Thanks guys, for rational comments, and for staying away from the overheated rhetoric that is so common. To be honest, I’ve never quite understood the logic behind how banning ‘gay marriage’ is defending traditional marriage, and how a pair of committed gays living next door casts doubt on the legitimacy of my marriage.
Wowee: to go back at your devil’s advocate statement. Let’s say that marriage is a covenant relationship between two people who are not otherwise related by blood. There, that resolves your debating point.
Tim,
You say: “The problem for gay marriage advocates of course is that marriage in the legal sense arose from marriage in the religious sense.”
So what about all the atheist straight couples who have gotten married down at City Hall over the years? These are people who choose to not have a religious ceremony but to get a marriage certificate from the state. That’s all the proof in the world that CIVIL marriage is a totally separate concept from a RELIGIOUS marriage ceremony. Prop 8 would in no way, shape or form force any church to marry two people of the same sex. Some churches, such as the Metropolitan Community Church and the Unitarians, may choose to do that if they wish, though, which is something they’ve been doing (not just in Calif.) for years. Nor would Prop 8 force heterosexuals to marry people of their same sex, which seems like a ridiculous claim, but the Yes-on-Prop-8 crowd would like you to believe that. All Prop 8 does is say that since straight people have the right to a CIVIL marriage certificate in the state of California, gay people should have that right as well. And if you think marriage is not a right, try outlawing straight marriage and you’ll find out really fast how quickly straight people will call it a right.
Nick123,
Shouldn’t we outlaw marriage for Jewish people (or Catholics, or Presbyterians, or Muslims), because which church you attend or which creed you follow is a choice (unless you’re a minor and your parents force you)? Shouldn’t we force people to prove to the world that they were born Baptist, Lutheran, etc., or whatever religion the State deems to be the “one true faith”?
And while we’re at it, shouldn’t people be forced to prove beyond a shadow of a doubt that they were born with an innate interest in rock music, rather than having chosen it as their favorite musical genre, if we feel that classical, jazz, etc. is the best (and therfore the only worthy) music to listen to? Why not base everything in life based on a choice vs. born-that-way decision, if it is anything that we happen to disagree with? Where in the Constitution does it say that we can just outlaw things that we disagree with, provided the person doing it can’t prove beyond a reasonable doubt that they did not conscientiously choose that way of life?
You also say: “Society needs heterosexual relationships to be the norm in order to survive.” Well what about straight couples who marry where one, the other, or both are barren / shooting blanks? What about elderly straight couples who no longer can produce offspring?
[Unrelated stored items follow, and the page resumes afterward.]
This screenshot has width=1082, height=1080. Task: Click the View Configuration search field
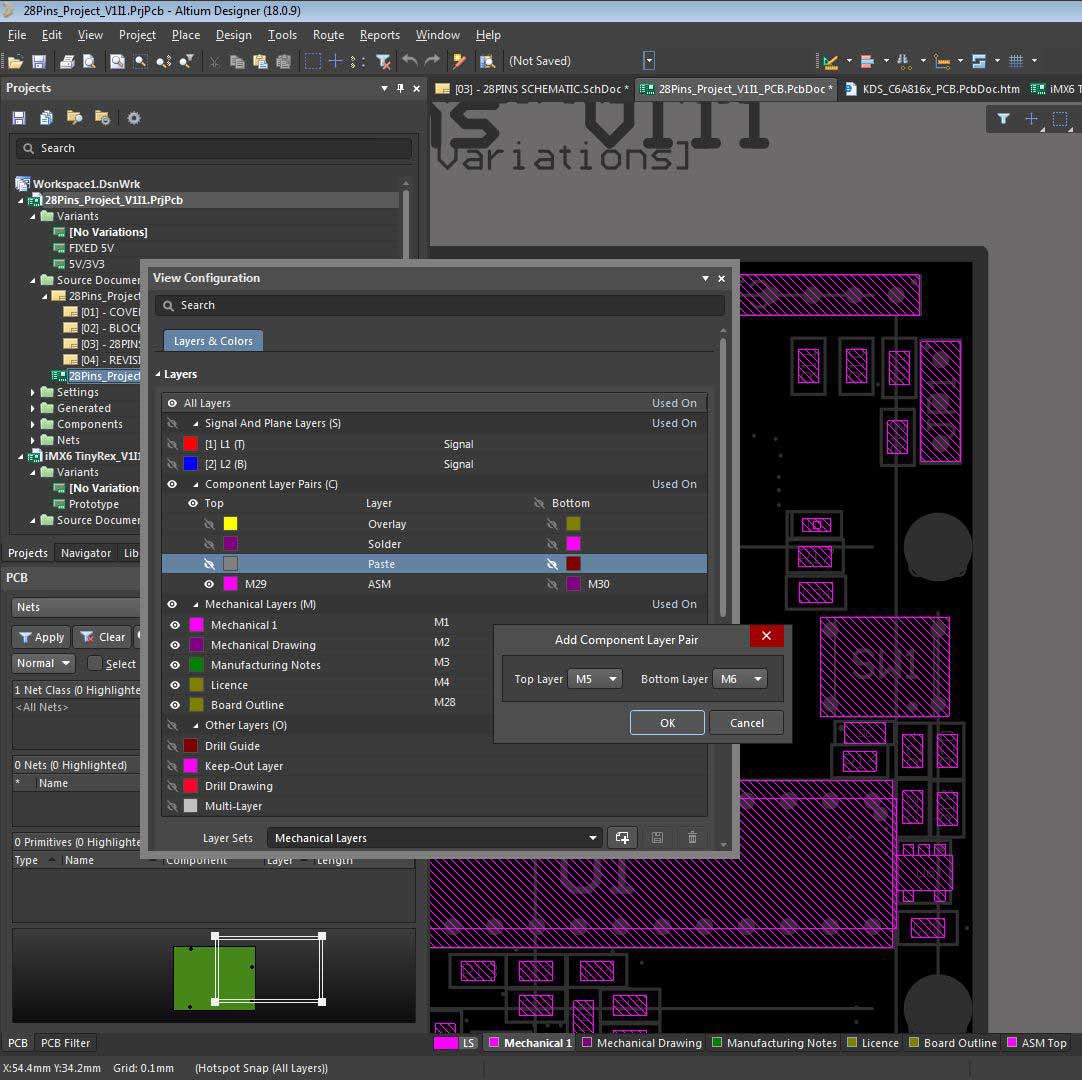click(440, 305)
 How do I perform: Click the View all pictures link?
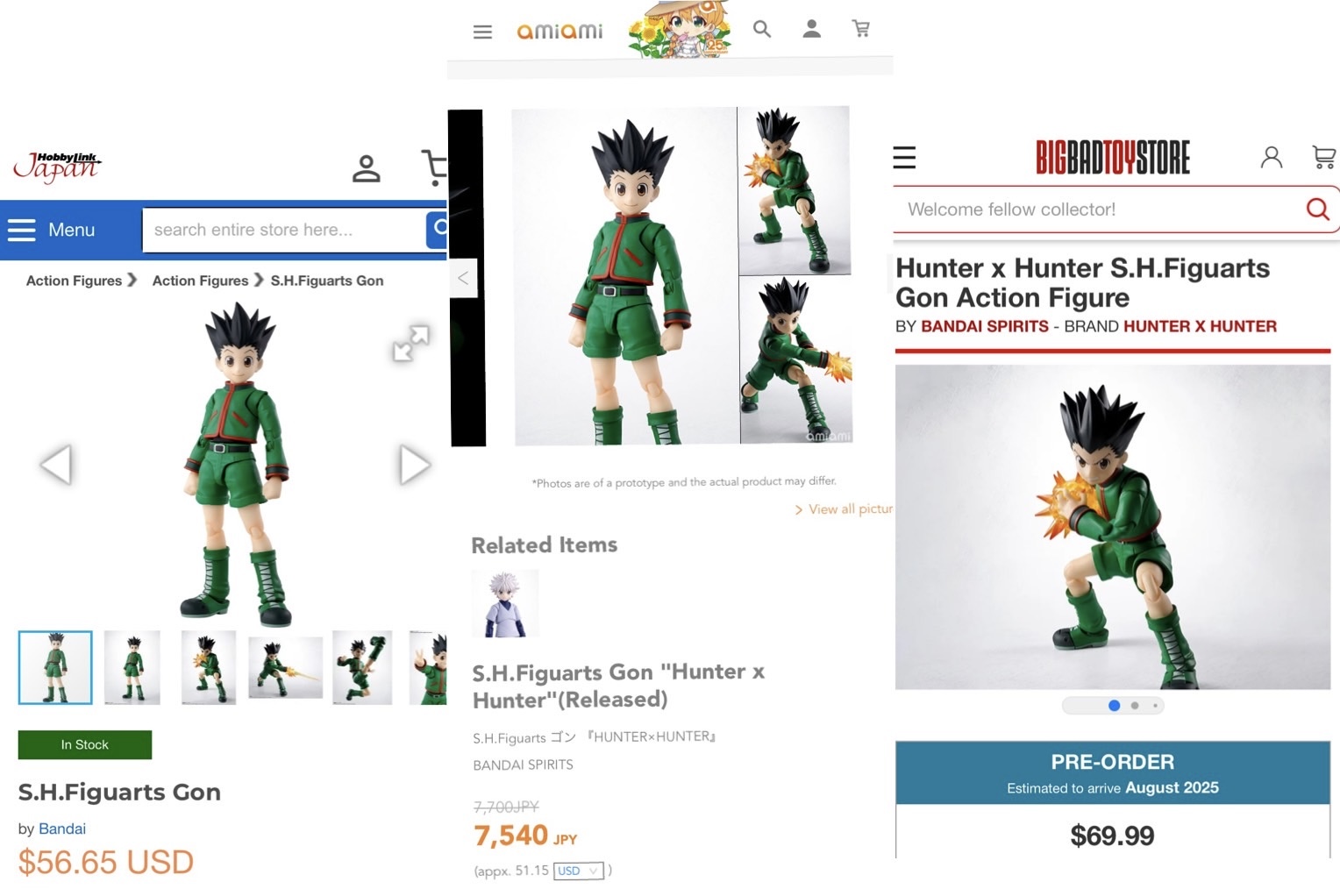(844, 509)
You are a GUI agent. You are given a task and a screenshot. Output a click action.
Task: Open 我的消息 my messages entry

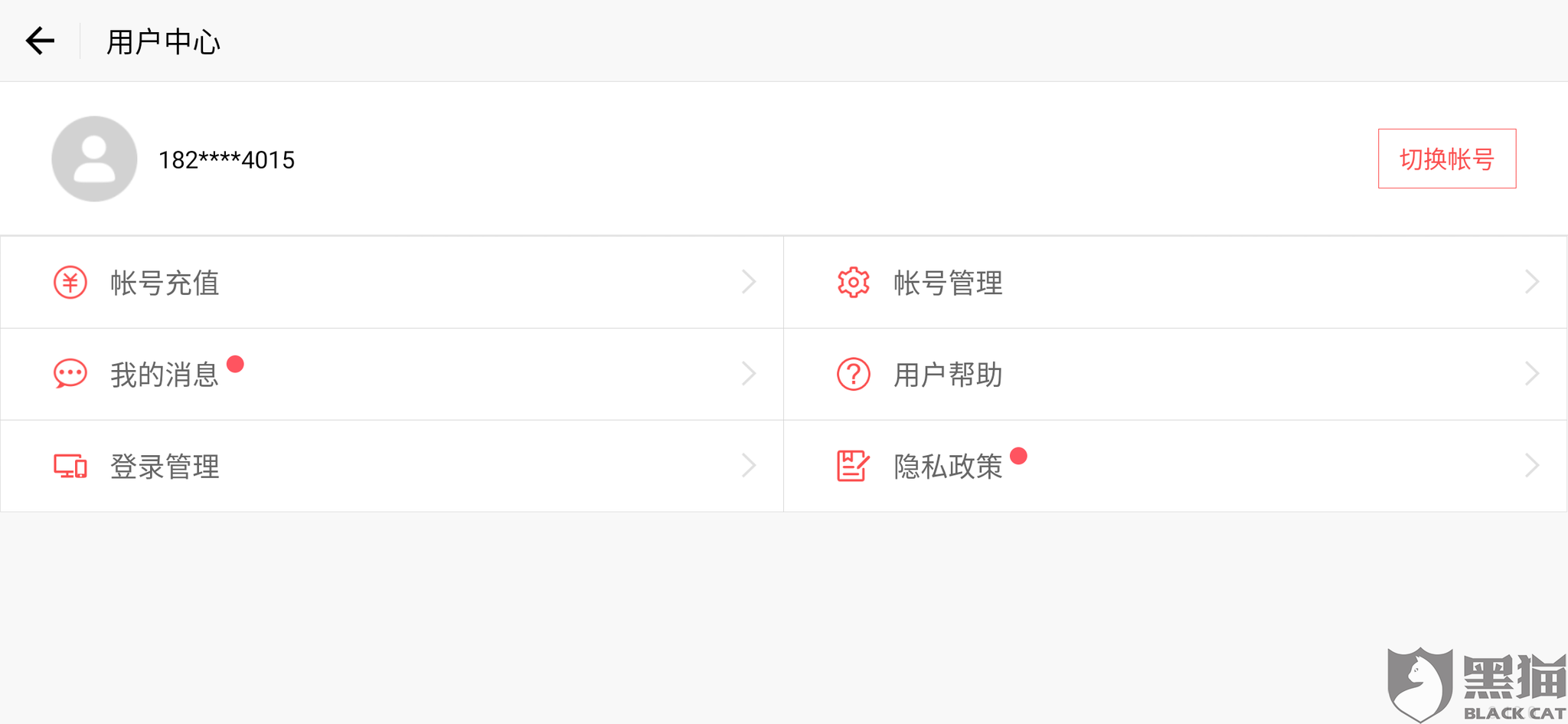click(165, 375)
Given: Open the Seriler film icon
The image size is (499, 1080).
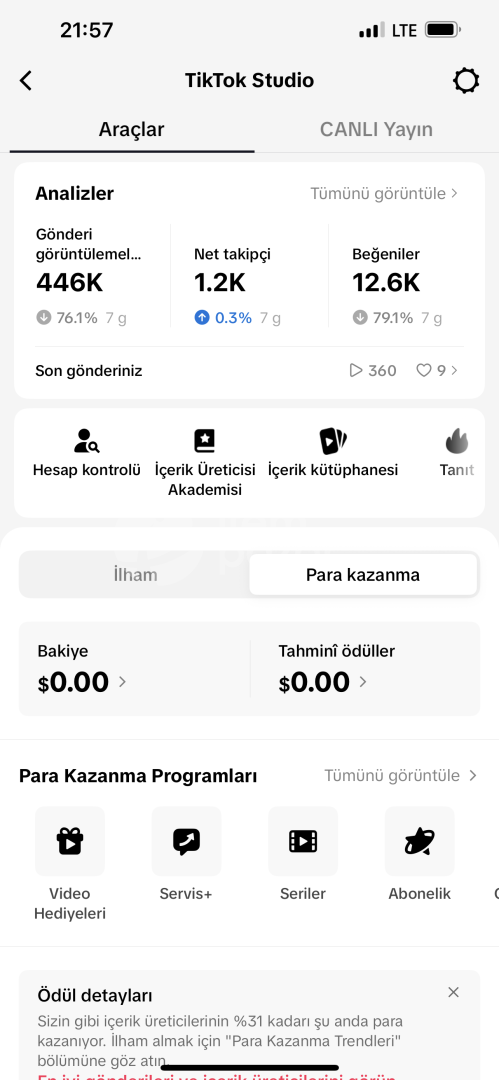Looking at the screenshot, I should (303, 841).

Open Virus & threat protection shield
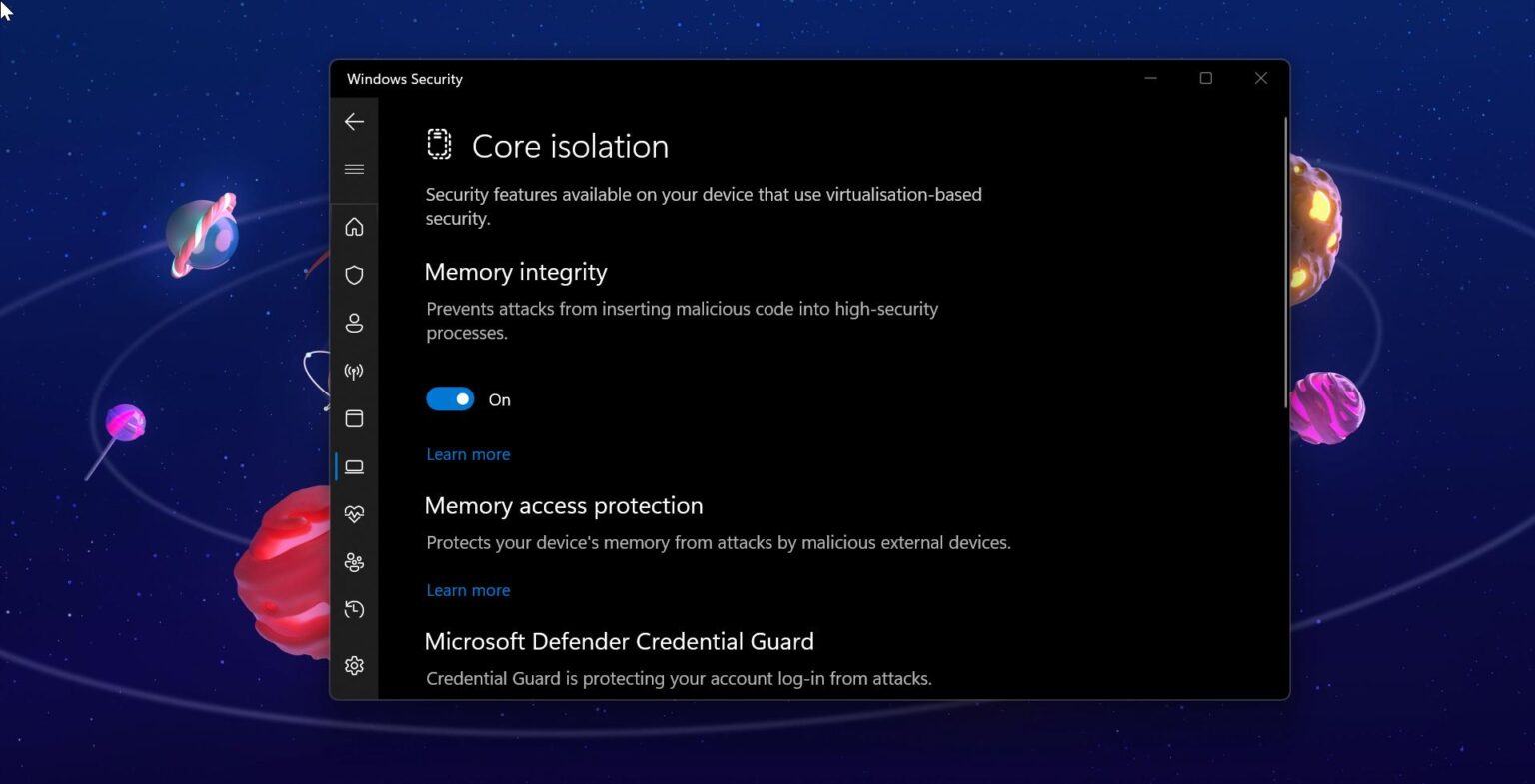pos(354,275)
What about straight couples who choose to not have kids, for one reason or another? What about couples who marry for 55 hours, a la Britney Spears in Vegas a few years ago? What about gay couples who have been together many years and have adopted children or who have children through artificial insemination? And what about a straight couple who chooses to have (or can only have) one child, compared to another straight couple who end up having 10 kids? Shouldn’t we dissolve the marriage of the couple with only one child because they did not live up to our expectations?